:: Problem to solve ::
Please copy out the lines in the entries that contain "dimensions".

--*--

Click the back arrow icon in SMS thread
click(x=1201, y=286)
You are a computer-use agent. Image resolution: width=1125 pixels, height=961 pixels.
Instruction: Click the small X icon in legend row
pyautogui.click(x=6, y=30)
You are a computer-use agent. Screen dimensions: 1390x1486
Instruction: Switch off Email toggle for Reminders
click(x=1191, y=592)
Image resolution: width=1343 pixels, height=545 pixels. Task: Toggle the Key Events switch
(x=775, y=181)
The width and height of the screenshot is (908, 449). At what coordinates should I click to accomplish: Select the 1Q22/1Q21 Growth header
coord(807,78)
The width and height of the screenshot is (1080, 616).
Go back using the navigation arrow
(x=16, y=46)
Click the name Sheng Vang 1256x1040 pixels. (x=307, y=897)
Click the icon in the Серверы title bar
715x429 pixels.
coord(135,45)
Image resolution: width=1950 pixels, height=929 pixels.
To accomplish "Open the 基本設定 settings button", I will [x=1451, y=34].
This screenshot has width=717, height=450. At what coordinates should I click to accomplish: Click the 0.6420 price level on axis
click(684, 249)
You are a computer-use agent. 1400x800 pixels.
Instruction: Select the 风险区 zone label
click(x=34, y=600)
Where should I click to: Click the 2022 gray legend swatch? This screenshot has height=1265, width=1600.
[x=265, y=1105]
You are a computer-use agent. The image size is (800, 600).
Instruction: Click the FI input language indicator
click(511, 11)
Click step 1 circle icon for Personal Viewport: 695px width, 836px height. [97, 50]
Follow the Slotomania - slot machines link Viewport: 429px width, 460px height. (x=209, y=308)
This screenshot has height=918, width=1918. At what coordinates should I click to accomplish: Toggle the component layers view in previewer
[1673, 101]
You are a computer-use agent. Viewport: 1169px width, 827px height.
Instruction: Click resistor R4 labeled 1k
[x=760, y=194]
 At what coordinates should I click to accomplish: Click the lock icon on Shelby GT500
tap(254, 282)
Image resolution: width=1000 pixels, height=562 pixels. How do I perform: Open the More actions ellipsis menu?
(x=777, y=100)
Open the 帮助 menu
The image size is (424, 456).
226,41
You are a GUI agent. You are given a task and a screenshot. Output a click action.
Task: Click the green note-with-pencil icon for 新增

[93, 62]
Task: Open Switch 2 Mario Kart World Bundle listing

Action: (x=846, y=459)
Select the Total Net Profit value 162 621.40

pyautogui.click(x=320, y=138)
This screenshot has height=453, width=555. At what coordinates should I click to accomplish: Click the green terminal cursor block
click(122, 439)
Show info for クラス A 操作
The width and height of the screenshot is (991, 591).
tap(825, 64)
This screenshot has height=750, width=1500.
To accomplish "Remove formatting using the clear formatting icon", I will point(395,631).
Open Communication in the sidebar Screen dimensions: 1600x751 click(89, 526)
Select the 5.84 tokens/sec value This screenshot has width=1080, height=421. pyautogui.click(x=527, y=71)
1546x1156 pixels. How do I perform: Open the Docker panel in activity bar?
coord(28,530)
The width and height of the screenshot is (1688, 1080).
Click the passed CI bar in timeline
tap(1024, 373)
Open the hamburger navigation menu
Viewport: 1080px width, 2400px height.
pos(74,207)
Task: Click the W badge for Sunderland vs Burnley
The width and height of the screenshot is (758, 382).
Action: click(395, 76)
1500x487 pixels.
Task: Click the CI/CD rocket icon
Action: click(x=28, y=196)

--*--

:: Written reply ::
You are a computer-use agent. Screen dimensions: 1390x1486
Open Communication in the sidebar Screen dimensions: 1600x751 click(89, 526)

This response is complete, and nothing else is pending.